I dragged myself out of bed and shuffled down the short hallway to my kitchen.
I followed the mindless routine of making coffee through sleepy eyes, stretching and yawning as I finished the task. I leaned both hands against the counter and watched the coffee perk and drip.
I sighed, wondering how many more mornings I was going to stare at the coffee maker thinking that I needed to make a change. Because the thing is, I needed to do more than make a change.
I needed to blow up my life and start over again. I mean I needed to chuck an M80 into the pot and stop trying to jam the wrong puzzle piece into the wrong spot.
You know what I mean. The piece almost fits. It’s close. So if you just hammer your fist down hard enough, you can make it fit.
Except it never really does.
If I’m being honest, that’s what I’d been trying to do for at least a year if not more. I’d been trying to settle for good enough, for jamming a puzzle piece into the wrong spot.
But the reality was, my situation wasn’t good enough.
I needed to end a long-time relationship that hadn’t been working for over a year - which in and of itself was daunting. We’d been together over five years, and our lives were intertwined the way that happens with relationships. We shared the house and cars and finances and family. I mean you don’t just break up with the person do you? You break up with the family.
But then it wasn’t just changing the relationship. I didn’t want to live in Western Pennsylvania any more. I didn’t want to keep working at a camera shop. I wanted a career. I wanted a Master’s Degree. I wanted more out of my life, and yet everyday, I got up and lived a life that didn’t even seem like it was mine anymore.
I drank my coffee and thought what will it take?
The answer to that was brutal honesty.
If I was brutally, painfully honest with myself I didn’t want to salvage the relationship, despite really caring for and loving my partner. I didn’t want to find myself staring at my coffee pot five years from that moment having the same conversation in my head.
I needed the courage to admit to myself, really, truly admit that my entire life situation at that point in my life (I was 28 years old) wasn’t working for me. It wasn’t what I wanted. It wasn’t what I needed.

-------

- [Set of tasks]:
A - Copy word for word the part of the essay about starting over that begins at "I dragged myself" and ends at "perk and drip.".
B - Resume the essay about starting over, picking up right after its last sentence.

(Stored data entries)
-------

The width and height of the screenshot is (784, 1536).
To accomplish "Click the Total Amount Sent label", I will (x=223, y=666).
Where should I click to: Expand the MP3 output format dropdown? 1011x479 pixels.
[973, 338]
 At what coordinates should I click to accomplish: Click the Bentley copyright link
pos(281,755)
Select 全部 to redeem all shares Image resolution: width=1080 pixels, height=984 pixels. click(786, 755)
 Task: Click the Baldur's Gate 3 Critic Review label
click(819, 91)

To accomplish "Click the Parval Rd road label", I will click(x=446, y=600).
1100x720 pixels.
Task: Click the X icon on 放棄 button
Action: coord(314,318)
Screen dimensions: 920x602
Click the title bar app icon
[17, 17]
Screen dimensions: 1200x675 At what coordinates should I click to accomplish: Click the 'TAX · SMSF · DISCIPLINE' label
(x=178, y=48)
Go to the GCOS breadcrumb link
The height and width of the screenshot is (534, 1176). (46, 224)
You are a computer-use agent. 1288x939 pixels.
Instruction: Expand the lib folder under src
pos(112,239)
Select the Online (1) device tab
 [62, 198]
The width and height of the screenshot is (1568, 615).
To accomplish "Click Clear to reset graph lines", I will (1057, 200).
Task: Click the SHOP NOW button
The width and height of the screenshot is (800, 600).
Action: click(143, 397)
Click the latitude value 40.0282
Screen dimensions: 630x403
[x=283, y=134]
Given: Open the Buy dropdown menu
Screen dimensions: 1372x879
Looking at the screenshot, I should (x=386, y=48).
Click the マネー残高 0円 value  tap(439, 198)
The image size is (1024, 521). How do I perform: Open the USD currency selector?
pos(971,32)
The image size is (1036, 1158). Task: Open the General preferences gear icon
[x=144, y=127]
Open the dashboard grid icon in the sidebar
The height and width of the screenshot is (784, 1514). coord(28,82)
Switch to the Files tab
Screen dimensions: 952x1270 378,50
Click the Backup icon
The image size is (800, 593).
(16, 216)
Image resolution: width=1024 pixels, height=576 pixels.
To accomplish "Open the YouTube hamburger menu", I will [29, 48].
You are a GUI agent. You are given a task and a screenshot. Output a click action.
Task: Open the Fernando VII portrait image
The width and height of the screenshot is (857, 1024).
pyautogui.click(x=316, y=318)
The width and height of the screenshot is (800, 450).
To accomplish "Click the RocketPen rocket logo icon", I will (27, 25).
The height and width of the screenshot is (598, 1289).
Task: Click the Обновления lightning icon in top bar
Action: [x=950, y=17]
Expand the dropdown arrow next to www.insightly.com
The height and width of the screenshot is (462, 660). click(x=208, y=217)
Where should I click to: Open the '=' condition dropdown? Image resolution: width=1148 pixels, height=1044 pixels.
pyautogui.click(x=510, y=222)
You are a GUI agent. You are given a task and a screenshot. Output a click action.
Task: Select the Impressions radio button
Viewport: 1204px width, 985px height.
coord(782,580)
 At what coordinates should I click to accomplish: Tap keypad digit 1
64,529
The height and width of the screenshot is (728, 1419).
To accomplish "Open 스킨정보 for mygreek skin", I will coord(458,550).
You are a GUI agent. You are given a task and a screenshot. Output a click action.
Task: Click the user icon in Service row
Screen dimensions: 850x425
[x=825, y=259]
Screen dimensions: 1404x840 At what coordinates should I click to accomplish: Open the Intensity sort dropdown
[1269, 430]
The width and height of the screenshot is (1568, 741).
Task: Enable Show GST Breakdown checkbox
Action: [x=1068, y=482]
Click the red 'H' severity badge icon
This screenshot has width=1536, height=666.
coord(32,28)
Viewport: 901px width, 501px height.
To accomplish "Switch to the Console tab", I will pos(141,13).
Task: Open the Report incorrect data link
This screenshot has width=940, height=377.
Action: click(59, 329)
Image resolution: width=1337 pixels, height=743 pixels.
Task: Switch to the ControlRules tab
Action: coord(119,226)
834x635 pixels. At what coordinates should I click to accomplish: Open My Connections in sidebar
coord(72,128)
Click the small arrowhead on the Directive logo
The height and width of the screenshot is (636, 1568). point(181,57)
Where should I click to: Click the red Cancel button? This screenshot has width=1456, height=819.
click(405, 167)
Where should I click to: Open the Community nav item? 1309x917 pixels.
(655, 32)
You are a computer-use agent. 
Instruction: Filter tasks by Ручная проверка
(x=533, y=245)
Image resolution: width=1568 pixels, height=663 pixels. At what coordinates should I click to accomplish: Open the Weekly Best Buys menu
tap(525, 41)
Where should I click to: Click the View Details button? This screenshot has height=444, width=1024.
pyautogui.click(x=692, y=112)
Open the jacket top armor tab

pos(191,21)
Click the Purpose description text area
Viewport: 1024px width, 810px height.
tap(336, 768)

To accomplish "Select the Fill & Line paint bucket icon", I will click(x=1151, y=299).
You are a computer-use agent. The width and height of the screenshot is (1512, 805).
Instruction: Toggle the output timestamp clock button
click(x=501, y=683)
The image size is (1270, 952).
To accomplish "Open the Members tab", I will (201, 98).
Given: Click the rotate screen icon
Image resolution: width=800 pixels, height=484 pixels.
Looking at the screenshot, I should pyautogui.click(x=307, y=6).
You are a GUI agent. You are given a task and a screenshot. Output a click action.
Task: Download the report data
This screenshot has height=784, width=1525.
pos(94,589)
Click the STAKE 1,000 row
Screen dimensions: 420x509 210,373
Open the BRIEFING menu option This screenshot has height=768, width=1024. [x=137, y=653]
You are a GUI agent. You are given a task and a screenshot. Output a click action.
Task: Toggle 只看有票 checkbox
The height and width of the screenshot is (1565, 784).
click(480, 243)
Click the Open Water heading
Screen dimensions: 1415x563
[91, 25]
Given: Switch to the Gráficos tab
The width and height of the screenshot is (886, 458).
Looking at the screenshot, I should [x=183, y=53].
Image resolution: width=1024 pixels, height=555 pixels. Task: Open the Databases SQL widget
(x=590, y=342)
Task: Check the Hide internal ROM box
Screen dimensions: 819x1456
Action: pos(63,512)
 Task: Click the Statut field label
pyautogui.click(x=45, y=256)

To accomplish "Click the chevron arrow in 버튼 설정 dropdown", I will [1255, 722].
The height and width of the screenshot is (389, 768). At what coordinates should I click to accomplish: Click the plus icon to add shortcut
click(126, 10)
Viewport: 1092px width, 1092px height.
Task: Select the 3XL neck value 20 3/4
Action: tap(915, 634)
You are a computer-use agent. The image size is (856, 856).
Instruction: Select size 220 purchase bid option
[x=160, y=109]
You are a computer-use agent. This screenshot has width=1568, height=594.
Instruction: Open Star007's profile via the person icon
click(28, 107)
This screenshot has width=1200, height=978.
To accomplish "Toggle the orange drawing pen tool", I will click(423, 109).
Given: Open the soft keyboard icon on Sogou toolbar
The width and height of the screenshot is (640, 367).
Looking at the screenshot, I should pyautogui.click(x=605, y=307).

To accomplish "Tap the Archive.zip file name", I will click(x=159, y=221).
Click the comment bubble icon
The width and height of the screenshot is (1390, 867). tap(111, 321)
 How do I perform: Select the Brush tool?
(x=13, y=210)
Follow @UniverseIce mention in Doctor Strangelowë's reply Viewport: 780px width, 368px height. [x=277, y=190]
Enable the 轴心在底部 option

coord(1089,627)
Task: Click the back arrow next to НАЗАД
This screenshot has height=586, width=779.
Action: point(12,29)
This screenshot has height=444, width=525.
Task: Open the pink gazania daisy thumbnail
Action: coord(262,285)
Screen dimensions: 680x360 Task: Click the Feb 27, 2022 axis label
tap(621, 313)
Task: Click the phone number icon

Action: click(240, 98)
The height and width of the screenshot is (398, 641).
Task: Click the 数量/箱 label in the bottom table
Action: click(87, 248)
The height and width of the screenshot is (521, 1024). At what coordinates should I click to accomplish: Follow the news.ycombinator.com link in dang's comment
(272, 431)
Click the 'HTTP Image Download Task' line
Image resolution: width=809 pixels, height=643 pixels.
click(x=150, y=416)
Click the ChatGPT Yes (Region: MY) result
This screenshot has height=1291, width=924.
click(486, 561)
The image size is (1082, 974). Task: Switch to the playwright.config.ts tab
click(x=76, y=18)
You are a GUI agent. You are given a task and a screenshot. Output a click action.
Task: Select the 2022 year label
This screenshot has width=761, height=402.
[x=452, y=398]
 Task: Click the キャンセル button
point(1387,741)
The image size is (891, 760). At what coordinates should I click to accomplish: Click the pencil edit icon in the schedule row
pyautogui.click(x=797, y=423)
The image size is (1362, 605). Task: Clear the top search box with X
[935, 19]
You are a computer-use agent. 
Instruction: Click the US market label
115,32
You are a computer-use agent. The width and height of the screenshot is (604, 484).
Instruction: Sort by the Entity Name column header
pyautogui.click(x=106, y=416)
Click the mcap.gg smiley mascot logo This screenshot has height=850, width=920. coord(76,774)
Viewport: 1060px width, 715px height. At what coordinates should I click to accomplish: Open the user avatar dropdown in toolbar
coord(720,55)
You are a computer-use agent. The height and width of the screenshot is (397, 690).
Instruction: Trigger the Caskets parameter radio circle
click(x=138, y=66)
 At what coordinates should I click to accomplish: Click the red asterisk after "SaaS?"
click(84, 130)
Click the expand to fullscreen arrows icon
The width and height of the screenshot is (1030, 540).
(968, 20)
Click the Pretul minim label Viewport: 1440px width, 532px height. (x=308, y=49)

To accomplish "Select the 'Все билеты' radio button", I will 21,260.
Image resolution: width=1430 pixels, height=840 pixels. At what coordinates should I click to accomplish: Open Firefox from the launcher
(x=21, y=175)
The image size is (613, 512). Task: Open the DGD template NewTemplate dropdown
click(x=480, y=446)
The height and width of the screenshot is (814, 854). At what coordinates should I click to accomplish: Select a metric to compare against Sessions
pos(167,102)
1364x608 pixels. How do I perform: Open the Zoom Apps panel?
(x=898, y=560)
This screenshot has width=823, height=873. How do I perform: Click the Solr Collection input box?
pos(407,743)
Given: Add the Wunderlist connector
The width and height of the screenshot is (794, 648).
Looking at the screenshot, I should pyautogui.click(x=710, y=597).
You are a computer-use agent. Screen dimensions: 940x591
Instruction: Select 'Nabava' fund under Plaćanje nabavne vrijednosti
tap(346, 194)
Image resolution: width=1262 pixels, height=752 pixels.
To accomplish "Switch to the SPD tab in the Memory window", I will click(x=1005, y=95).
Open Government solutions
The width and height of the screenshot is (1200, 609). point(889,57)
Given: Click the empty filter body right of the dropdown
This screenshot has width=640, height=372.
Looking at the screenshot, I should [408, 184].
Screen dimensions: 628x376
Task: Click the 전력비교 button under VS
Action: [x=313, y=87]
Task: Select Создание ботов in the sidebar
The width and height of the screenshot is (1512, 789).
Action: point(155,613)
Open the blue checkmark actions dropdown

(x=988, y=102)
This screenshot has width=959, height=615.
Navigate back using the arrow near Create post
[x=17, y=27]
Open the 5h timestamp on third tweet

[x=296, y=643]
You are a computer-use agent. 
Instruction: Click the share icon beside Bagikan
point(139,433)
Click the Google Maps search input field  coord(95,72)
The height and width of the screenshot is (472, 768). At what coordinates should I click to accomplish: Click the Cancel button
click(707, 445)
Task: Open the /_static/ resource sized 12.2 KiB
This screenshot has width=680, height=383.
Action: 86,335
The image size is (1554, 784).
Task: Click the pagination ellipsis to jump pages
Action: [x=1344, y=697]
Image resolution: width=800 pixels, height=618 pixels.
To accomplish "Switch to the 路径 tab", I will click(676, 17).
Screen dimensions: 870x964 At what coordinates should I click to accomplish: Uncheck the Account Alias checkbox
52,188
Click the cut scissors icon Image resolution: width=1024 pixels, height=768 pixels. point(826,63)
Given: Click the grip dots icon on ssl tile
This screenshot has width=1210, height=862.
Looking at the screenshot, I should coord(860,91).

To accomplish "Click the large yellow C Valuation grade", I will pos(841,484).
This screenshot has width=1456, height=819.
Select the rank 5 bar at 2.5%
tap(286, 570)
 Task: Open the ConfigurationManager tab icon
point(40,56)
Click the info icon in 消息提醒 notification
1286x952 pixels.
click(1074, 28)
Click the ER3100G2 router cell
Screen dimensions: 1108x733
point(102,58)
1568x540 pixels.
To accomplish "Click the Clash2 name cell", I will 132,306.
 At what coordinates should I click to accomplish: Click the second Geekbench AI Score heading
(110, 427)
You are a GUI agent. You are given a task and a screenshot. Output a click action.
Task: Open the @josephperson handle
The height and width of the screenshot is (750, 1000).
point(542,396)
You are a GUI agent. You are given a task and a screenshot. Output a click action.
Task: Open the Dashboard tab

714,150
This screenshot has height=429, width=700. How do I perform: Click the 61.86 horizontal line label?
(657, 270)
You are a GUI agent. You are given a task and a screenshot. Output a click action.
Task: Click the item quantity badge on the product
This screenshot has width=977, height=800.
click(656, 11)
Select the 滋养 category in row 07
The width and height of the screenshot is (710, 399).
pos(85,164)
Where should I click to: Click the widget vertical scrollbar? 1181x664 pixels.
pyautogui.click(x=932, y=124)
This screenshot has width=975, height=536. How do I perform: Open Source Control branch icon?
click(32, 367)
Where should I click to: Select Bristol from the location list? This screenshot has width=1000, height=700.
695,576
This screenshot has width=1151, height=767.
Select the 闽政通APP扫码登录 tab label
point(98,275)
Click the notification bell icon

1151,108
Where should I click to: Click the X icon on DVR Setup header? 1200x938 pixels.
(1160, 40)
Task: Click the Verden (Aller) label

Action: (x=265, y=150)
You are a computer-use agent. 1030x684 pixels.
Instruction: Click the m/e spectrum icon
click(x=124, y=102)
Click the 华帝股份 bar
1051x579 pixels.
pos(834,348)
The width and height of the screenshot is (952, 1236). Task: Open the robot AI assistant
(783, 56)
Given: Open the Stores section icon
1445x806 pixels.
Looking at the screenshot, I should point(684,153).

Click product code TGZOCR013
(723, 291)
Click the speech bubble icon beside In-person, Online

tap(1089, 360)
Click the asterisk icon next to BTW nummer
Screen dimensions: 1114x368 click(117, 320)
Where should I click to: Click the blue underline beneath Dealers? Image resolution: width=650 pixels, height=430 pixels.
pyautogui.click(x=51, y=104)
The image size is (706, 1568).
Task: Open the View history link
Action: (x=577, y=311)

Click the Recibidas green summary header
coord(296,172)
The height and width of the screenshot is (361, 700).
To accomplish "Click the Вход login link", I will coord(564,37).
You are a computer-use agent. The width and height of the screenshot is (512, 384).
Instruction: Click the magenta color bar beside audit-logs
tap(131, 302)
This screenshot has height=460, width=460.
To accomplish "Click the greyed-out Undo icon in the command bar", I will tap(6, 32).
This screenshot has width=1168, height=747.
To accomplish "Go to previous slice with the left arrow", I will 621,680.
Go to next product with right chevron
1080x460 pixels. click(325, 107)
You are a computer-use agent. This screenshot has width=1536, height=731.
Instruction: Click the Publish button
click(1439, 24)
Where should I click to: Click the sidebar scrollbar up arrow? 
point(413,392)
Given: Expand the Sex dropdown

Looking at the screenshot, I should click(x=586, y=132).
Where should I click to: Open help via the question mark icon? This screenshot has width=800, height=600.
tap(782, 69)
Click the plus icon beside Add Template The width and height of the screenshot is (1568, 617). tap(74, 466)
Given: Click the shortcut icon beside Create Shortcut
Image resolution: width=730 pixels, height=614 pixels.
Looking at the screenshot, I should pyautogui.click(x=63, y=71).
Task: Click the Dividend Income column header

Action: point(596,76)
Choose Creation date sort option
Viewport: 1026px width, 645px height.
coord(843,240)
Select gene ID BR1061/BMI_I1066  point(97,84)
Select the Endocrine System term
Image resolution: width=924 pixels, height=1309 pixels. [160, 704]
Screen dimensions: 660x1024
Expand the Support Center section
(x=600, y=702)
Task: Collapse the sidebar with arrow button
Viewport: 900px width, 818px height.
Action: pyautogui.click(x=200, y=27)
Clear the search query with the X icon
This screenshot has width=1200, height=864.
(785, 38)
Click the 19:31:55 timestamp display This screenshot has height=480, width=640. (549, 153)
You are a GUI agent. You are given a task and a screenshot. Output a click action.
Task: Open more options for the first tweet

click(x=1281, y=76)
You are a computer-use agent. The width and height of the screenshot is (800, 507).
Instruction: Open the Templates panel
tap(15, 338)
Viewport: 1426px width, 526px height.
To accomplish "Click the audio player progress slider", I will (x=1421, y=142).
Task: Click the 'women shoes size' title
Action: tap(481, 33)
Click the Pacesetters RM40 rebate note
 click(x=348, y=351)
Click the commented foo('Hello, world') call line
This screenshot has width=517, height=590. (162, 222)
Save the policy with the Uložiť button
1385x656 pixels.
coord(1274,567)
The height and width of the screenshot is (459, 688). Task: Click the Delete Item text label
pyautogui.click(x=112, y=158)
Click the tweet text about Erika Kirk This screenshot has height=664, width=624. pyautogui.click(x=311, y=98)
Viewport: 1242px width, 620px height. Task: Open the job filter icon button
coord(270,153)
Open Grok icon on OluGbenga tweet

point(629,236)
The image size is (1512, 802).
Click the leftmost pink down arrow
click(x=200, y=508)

-------

- [Results in order]:
A -
I dragged myself out of bed and shuffled down the short hallway to my kitchen.
I followed the mindless routine of making coffee through sleepy eyes, stretching and yawning as I finished the task. I leaned both hands against the counter and watched the coffee perk and drip.

B -
Once I came to terms and started to really own the fact that I needed to blow things up, my mindset shifted. My thought process was no longer if I made a change to how and when I was going to make it happen.
I know, that sounds so simple doesn’t it? Maybe for some people it is - I don’t know. For me it started with an honest conversation with my therapist - saying some things out loud. Then it was an honest conversation with my partner. Then it was choosing a new city. I chose between Seattle, Denver and Boston. (I chose Boston, which is how I ended up in Main).
That’s when the law of attraction kicked in. I put out my intentions to the universe, and slowly, gradually, I found ways to make the changes I needed to make. Then one day I packed up my parents pick up truck like a cliche country song, moved all of my stuff to Boston, and started living my life on my terns.
Sometimes when you’re creating something, you have to abandon the original sketch or story outline and start over again. Sometimes trying to rearrange the pieces and stitch them together isn’t enough.
Sometimes you just have to blow up your life for it to come together again.
And if that’s what you need to do, I know it takes courage, it takes honesty, it takes support from friends - but what I also know - and many of you out there also know - it can be done. It really can.